ValIdated Systematic IntegratiON of hematopoietic epigenomes

VISION Deliverables and Resources

The VISION project began in summer of 2016. This description and list of deliverables is what we plan to accomplish. Some resources are available now, and links to them are provided on the VISION home page.

Overall approach

The VISION project (ValIdated Systematic IntegratiON of hematopoietic epigenomes) is under consideration for funding via the FOA on Collaborative Interdisciplinary Team Science in NIDDK Research Areas. The problem we address is how to utilize the enormous amounts of emerging epigenetic data effectively both for basic research and precision medicine. We will consolidate hundreds of epigenomic datasets and apply integrative approaches to generate robust candidate functional assignments to DNA segments. These assignments, coupled with gene target predictions and results of genome editing experiments, will be the input to machine-learning approaches that will generate quantitative models for how each candidate CRM contributes to the regulation of its target gene. Importantly, these models will be rigorously tested and validated by targeted genome editing in reference loci, and then applied genome-wide. Furthermore, we will expand resources to enable more accurate translation of regulatory insights between mouse and human.

The data and resources generated in our VISION project are intended to enable better research by a large community of investigators. The deliverables from our project will harvest the truly valuable information within the flood of epigenomic data, and provide the results of the integrative analysis, modeling, and experimental validations in a manner readily used by the larger community. Each member of our investigative team is committed to the goal of building resources to help the larger community find answers to enduring questions in hematopoiesis and accelerate improvements in therapy for hematological disorders.

Thus, we embrace the imperative that the data and resources be released to the public rapidly and in a form that is both understandable and usable by the wider community. Furthermore, we are fully aware of the need for transparency and accuracy at all levels of data acquisition and analysis, from metadata describing each sample analyzed (mouse strain, cell type and how it was isolated, experimental procedures used, sequencing methodology used, etc.) to the pipelines used for mapping and analyzing sequencing reads to integrative analyses. Some of the PIs are heavily involved in the Galaxy project, which not only provides a computational platform enabling sophisticated analysis of large datasets by a wide community, but also is designed to insure transparency and reproducibility in analysis. Several of the PIs are active in the ENCODE projects and have been active in large scale sequencing projects.
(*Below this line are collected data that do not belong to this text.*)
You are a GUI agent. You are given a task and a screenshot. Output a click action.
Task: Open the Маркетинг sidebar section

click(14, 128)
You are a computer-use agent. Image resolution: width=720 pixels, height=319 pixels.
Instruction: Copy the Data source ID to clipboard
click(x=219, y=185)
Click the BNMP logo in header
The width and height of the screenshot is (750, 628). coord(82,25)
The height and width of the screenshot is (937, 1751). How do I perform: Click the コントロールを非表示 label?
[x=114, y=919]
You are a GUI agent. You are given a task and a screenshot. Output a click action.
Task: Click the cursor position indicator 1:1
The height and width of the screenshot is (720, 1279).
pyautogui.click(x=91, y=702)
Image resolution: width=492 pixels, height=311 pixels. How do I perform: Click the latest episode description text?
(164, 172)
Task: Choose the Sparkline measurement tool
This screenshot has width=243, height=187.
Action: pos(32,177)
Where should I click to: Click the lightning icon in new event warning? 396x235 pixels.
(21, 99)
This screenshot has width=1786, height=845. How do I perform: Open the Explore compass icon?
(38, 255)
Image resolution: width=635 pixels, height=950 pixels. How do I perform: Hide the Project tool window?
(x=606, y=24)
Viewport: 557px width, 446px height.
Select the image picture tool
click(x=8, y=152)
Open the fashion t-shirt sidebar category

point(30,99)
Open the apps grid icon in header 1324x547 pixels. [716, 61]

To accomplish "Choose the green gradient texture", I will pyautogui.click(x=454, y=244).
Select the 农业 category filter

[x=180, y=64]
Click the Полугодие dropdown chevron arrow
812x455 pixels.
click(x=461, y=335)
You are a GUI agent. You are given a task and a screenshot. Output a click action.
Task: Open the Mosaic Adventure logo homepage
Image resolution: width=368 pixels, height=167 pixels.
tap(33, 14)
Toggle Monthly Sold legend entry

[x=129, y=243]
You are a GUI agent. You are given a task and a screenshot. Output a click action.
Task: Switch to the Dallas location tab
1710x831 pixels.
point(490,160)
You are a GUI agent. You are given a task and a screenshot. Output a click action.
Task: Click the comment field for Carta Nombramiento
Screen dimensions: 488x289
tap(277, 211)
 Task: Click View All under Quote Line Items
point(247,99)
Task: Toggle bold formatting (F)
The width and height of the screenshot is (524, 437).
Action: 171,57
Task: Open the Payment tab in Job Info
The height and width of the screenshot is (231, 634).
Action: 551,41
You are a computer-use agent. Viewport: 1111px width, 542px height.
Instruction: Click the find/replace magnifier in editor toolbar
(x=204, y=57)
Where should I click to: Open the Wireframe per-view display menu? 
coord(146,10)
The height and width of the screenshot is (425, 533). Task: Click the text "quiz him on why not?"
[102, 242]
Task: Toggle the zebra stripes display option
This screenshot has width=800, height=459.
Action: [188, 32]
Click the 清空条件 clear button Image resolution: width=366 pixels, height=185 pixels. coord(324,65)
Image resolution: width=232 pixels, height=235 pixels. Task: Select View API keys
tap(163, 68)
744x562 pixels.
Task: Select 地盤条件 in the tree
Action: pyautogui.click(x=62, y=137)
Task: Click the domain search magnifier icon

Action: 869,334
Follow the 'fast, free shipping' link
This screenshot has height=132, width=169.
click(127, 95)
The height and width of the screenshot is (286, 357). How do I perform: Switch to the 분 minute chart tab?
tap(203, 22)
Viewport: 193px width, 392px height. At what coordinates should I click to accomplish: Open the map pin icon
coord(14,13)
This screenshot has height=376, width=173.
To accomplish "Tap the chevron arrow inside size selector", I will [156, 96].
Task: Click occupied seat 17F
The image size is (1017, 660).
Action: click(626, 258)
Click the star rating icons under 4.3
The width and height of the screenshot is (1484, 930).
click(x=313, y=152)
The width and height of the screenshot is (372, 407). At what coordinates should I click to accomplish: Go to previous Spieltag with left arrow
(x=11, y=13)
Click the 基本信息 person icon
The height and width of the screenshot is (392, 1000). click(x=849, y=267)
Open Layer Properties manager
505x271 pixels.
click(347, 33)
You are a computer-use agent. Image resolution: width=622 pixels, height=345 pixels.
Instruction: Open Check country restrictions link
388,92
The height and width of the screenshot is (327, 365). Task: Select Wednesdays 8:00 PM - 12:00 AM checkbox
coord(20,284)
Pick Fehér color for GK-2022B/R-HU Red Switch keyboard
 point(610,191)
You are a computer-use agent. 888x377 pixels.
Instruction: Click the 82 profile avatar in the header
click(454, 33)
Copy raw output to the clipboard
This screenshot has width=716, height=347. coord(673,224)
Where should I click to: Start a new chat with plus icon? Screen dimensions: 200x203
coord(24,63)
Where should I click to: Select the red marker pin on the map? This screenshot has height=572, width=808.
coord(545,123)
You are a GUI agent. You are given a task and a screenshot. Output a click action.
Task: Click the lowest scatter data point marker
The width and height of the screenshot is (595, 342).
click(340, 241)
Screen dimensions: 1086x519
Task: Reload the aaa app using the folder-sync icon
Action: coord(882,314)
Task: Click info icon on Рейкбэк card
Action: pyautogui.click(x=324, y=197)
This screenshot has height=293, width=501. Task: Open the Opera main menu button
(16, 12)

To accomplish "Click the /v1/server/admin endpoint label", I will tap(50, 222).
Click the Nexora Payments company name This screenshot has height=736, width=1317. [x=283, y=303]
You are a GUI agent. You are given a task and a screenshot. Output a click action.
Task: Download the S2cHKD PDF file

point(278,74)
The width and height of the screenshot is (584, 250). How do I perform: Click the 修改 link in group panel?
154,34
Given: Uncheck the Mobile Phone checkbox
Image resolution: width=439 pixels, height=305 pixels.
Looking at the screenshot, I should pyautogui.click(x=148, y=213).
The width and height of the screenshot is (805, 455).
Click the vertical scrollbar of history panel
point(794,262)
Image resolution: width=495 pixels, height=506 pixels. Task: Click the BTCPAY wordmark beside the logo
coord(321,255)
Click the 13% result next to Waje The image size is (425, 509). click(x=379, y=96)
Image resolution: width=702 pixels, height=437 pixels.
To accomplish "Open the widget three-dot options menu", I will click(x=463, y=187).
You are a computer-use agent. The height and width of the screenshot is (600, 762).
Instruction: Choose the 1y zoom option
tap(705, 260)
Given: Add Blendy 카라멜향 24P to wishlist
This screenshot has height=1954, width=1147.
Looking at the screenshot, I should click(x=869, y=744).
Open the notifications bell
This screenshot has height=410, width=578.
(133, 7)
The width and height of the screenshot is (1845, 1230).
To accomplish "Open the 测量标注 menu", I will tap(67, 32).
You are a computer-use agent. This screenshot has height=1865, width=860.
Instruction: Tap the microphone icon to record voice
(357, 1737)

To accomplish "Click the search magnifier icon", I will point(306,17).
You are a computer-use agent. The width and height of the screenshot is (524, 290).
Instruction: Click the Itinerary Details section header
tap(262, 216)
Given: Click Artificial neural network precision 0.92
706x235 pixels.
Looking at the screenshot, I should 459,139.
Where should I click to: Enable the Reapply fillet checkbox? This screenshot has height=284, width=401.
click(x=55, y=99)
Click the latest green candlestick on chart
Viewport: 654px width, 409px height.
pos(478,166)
Deliverables

This project will deliver three categories of information, each supported by web-based resources:

  1. Comprehensive catalogs of cis regulatory modules (CRMs) utilized during hematopoiesis, built by integration of compiled epigenetic, transcriptome, and chromatin interaction data, and validated by extensive experimental tests.
    Specific components include:
    1. The CODEX and SBR-Blood resources with comprehensive expression and epigenetic data across hematopoietic cell types, enhanced with clear metadata, quality metrics, and assessments of reproducibility
    2. New data on EP300 binding, rates of transcription and degradation from nascent RNA-seq approaches, and other features
    3. Predictions of enhancers and other functional cis-acting DNA segments using IDEAS and other integrative approaches
    4. Very deep HiC sequencing data in erythroblasts and HSPCs
    5. The 3D Genome Browser for user-generated views of topological maps in register with genomic and epigenomic data
    6. Experimental results on genetic perturbations of candidate CRMs and their predicted impact on target genes
  2. Quantitative models for gene regulation built by sophisticated machine learning approaches, extensively tested by genome editing approaches in ten reference loci, with predictions applied genome-wide.
    Specific components include:
    1. The IDEAS approach packaged as a computational tool
    2. Segmentations on genomes of hematopoietic cell types in mouse and human, via IDEAS
    3. Modeling tools that use novel methods to generate network models that identify and quantify the impact of specific TFs and CRMs in establishing levels of expression and changes in expression
    4. Data-driven, quantitative models for TFs and CRMs in regulation in specific cell types and in differential expression across cell types
  3. A guide for investigators to translate insights from mouse models to human clinical studies.
    Specific components include:
    1. A database (and query interface) that records, for each orthologous pair of human and mouse genes, the contribution to expression variance from species and from tissue
    2. A database (and query interface) that records, for each human and mouse CRM, its category of epigenomic evolution
    3. Experimental results on genetic perturbations of to test the accuracy of mappings guided by resources 3a and 3b

The modes of delivery are readily accessible, web-based platforms including customized browsers, databases with facile query interfaces, and data-driven on-line tools. The links on the homepage take you to existing interfaces.